--- Exercise input ---

☆ ☆ ☆ ☆ ☆ ☆ ☆

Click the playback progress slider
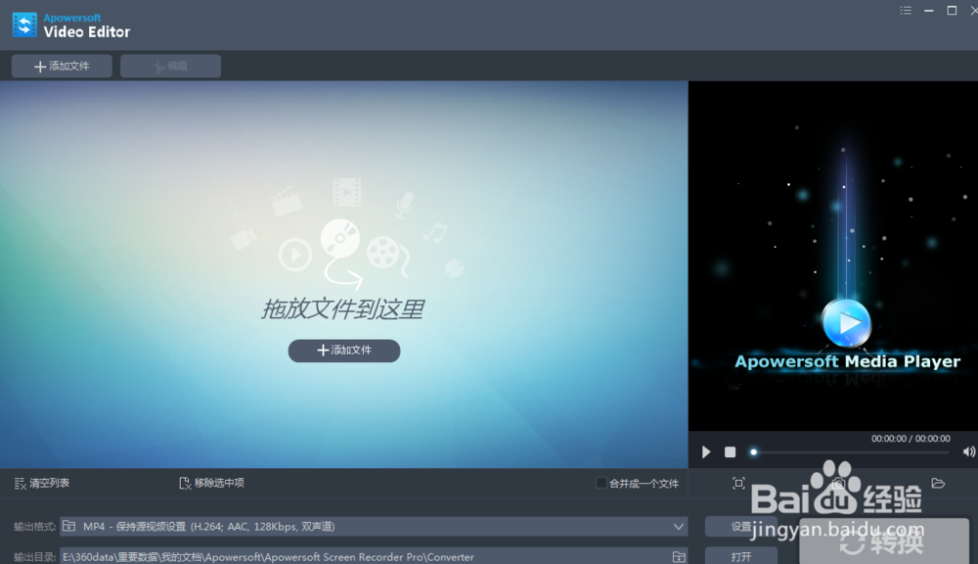This screenshot has width=978, height=564. [753, 451]
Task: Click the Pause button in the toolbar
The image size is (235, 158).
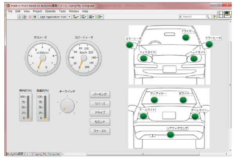Action: 35,17
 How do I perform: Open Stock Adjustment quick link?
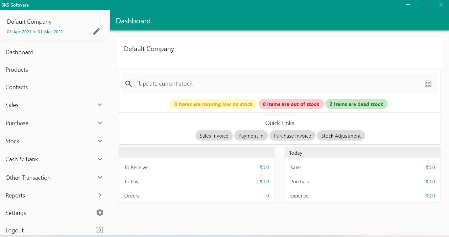(x=341, y=136)
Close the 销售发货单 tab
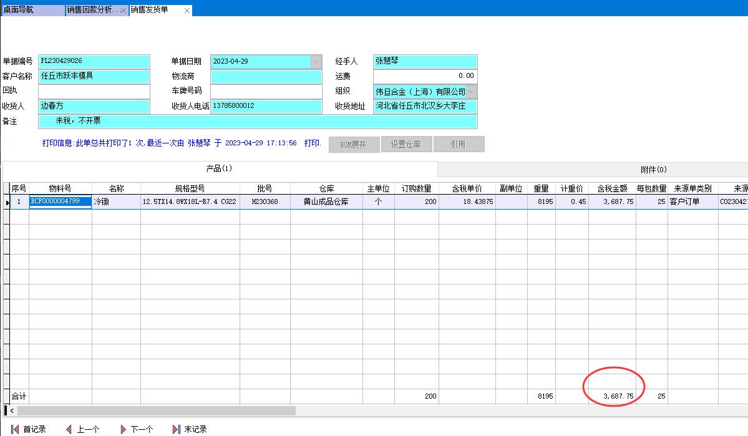Image resolution: width=748 pixels, height=436 pixels. pos(187,11)
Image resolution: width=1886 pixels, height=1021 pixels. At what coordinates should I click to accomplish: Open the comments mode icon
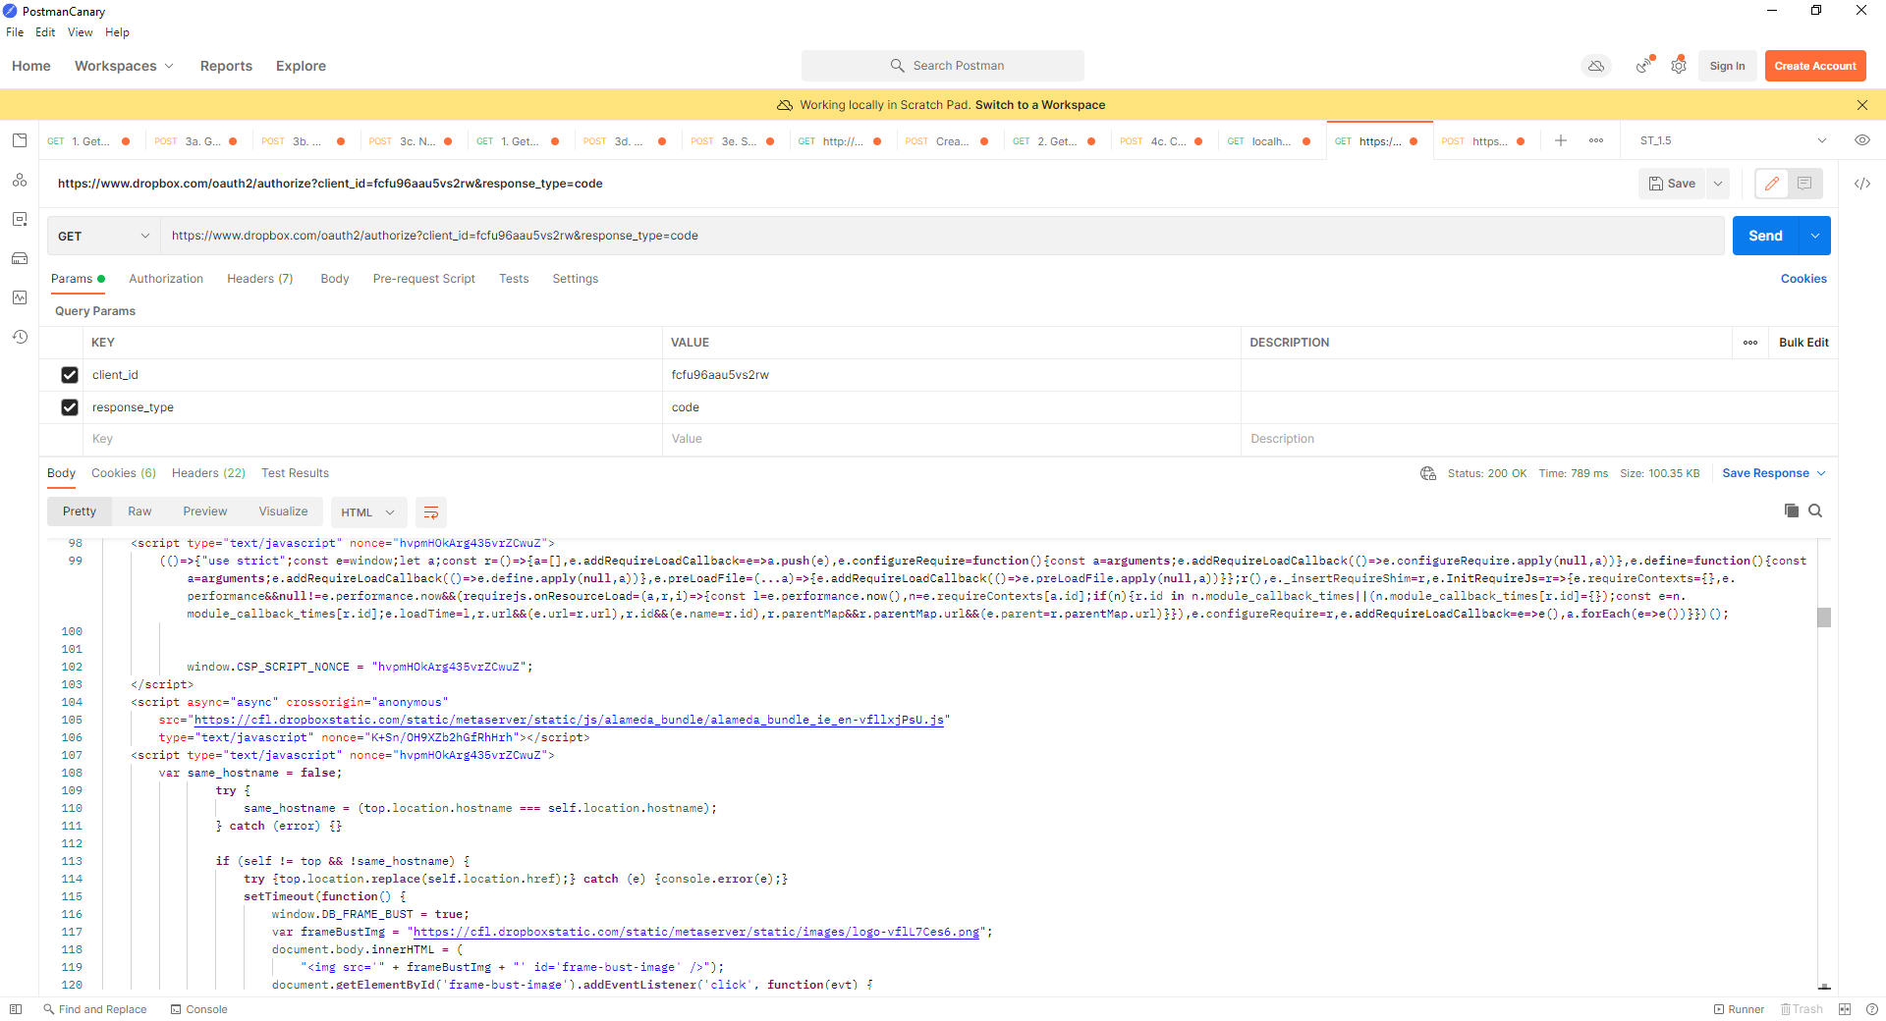point(1804,184)

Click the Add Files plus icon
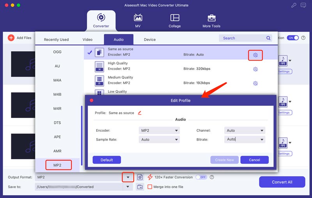pyautogui.click(x=11, y=37)
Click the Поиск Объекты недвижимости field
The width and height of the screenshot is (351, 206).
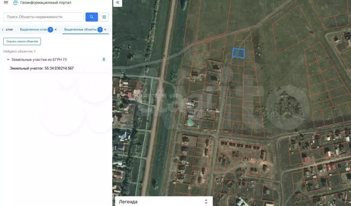(x=43, y=17)
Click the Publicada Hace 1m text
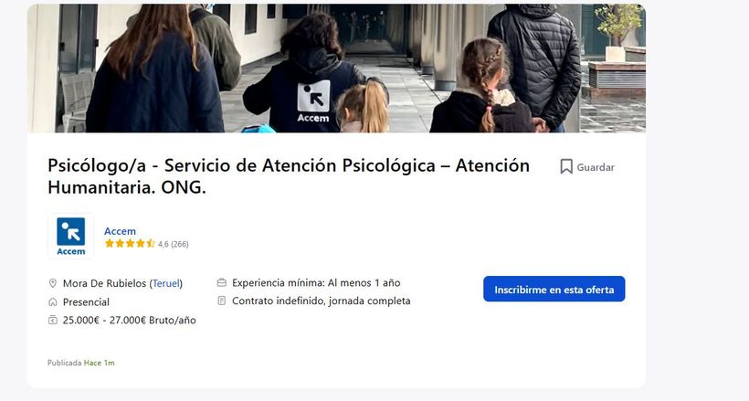The image size is (749, 401). point(80,363)
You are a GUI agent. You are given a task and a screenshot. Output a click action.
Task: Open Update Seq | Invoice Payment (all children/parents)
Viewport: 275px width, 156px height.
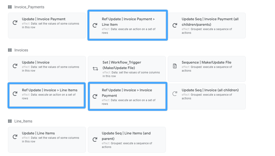(207, 25)
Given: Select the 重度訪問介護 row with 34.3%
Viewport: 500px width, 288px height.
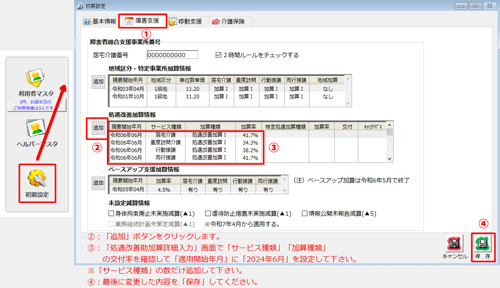Looking at the screenshot, I should [185, 143].
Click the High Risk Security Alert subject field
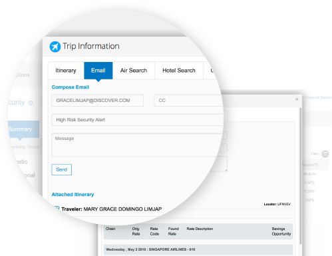This screenshot has width=332, height=256. click(138, 120)
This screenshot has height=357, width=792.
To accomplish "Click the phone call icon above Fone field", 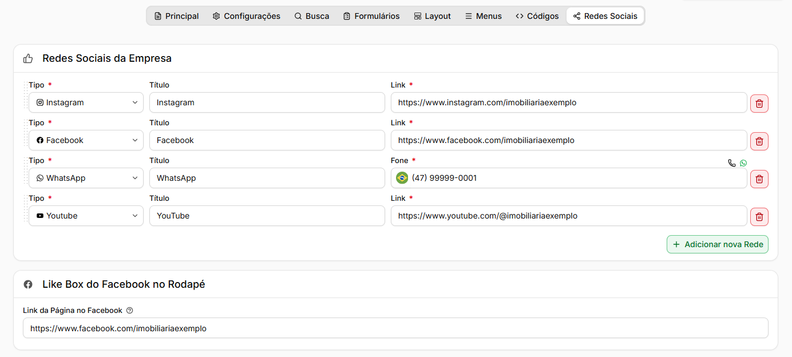I will 731,163.
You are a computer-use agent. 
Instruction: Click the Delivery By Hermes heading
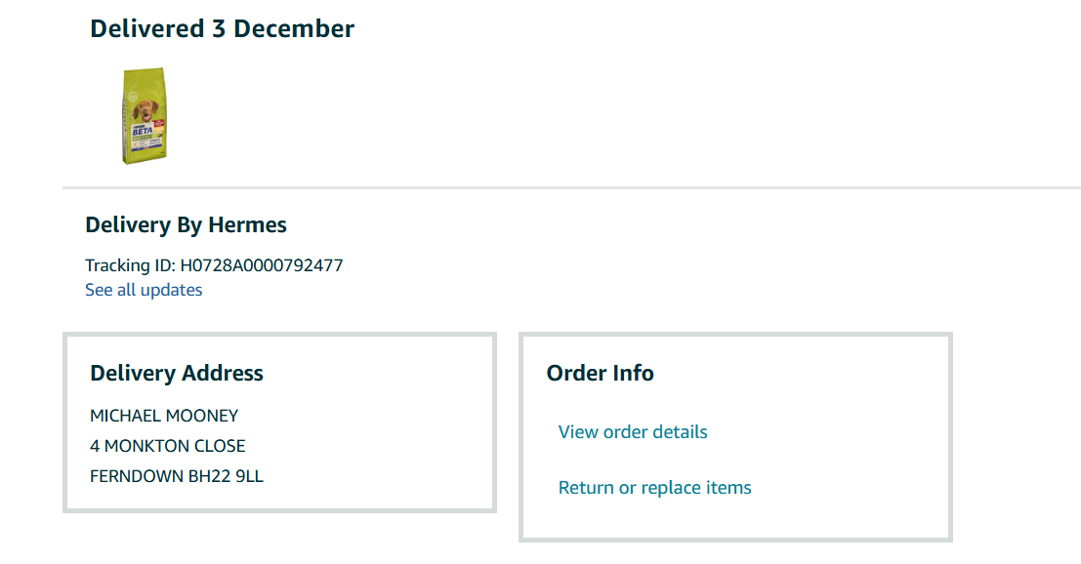click(186, 225)
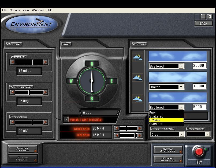Decrease temperature with the left arrow

point(12,92)
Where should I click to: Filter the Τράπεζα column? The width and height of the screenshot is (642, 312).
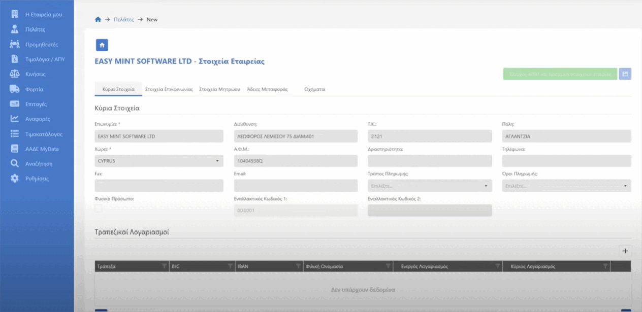coord(164,266)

☆ ☆ ☆ ☆ ☆ ☆ ☆

--- Required work ---
Would you please filter the lines above and copy every one that includes "agent"?

--- Response ---
You are a GUI agent. You are given a task and a screenshot. Output a click action.
You are a computer-use agent. 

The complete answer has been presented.